• Assigned task
Every line that contains the word "agent" should be copied from the records below.

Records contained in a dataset

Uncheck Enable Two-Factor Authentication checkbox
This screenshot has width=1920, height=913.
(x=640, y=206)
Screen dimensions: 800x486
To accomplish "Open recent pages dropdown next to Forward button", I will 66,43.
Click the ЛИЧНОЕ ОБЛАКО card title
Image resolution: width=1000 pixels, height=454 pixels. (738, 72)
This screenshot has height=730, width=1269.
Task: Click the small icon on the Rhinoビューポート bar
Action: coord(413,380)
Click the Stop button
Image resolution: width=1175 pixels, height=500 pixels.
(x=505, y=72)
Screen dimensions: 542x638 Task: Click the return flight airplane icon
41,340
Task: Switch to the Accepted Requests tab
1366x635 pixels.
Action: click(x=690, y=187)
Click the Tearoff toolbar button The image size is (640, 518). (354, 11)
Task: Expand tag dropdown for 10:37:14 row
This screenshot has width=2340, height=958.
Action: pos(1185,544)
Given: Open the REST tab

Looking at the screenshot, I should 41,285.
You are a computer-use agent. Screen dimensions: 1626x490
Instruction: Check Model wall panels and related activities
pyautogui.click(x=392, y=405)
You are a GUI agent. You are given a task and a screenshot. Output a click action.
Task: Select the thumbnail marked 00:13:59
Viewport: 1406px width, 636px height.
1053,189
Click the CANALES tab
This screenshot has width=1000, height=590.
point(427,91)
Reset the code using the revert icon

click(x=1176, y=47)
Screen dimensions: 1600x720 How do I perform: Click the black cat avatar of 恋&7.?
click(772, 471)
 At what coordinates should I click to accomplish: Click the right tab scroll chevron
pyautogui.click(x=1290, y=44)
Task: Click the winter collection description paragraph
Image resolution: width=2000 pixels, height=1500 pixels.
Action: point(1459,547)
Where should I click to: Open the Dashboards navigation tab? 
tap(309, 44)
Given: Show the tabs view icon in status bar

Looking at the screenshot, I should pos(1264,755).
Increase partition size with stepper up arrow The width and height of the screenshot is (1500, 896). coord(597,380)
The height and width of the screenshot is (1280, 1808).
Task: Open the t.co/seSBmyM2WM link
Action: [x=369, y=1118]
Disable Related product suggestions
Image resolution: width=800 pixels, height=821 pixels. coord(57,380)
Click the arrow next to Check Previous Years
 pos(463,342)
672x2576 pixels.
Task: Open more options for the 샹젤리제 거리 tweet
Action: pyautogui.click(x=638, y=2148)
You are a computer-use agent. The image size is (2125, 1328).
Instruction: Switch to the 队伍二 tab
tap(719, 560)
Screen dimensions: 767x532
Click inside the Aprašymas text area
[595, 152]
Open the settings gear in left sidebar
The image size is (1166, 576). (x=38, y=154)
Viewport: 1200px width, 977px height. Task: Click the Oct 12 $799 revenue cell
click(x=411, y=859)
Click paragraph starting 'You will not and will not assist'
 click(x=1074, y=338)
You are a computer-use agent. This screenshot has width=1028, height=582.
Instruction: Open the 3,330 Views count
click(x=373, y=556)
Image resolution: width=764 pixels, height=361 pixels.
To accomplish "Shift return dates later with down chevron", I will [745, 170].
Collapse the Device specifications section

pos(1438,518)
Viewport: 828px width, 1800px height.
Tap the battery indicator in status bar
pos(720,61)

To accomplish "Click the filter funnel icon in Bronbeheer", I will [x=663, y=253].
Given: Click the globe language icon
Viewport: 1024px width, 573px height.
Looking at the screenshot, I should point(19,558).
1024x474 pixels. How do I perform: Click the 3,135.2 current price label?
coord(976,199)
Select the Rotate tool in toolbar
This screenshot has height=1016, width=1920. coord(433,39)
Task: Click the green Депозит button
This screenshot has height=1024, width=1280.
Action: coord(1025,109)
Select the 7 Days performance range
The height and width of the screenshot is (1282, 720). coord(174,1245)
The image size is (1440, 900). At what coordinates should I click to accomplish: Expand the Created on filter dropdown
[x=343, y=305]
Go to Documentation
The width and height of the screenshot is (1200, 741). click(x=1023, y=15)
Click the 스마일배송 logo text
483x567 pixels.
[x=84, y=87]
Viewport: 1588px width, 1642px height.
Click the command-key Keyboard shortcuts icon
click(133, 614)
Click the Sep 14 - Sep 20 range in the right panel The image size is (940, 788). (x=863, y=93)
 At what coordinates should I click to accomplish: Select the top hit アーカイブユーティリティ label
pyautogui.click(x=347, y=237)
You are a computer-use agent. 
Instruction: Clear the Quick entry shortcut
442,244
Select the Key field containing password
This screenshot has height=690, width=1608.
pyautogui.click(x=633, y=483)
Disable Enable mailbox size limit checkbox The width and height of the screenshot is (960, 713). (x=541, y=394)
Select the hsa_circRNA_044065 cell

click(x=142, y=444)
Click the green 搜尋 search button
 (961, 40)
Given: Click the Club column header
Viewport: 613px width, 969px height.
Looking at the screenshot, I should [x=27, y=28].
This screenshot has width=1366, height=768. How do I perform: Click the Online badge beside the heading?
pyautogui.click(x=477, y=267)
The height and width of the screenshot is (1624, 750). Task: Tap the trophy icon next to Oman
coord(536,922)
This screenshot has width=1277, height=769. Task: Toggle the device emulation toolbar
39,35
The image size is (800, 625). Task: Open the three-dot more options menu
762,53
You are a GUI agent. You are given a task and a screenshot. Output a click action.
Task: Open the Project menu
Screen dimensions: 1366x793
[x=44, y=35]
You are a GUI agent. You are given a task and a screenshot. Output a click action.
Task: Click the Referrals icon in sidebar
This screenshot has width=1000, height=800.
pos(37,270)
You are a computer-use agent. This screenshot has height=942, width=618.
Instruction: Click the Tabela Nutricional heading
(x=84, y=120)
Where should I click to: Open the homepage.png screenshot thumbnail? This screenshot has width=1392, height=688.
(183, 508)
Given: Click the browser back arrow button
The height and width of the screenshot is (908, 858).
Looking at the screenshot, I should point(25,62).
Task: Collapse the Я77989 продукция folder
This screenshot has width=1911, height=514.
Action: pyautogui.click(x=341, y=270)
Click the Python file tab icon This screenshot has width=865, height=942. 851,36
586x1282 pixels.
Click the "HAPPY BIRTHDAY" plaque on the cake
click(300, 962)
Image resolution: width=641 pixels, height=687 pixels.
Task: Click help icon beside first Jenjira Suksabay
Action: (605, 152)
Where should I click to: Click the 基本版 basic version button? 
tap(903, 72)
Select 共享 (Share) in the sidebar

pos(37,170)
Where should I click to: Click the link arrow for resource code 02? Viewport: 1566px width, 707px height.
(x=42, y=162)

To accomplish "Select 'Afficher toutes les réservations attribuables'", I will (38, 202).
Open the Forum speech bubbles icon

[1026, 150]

• Result of the task
You are a computer-use agent. Screen dimensions: 1626x490
You are a GUI agent. You are given a task and a screenshot. Output a click action.
You are a computer-use agent. The image size is (2125, 1328).
You are a computer-use agent. This screenshot has width=1028, height=582.
You are a computer-use agent. 
You are a GUI agent. You are given a task and a screenshot. Output a click action.
You are a GUI agent. You are given a task and a screenshot. Output a click action.
You are a computer-use agent. This screenshot has height=942, width=618.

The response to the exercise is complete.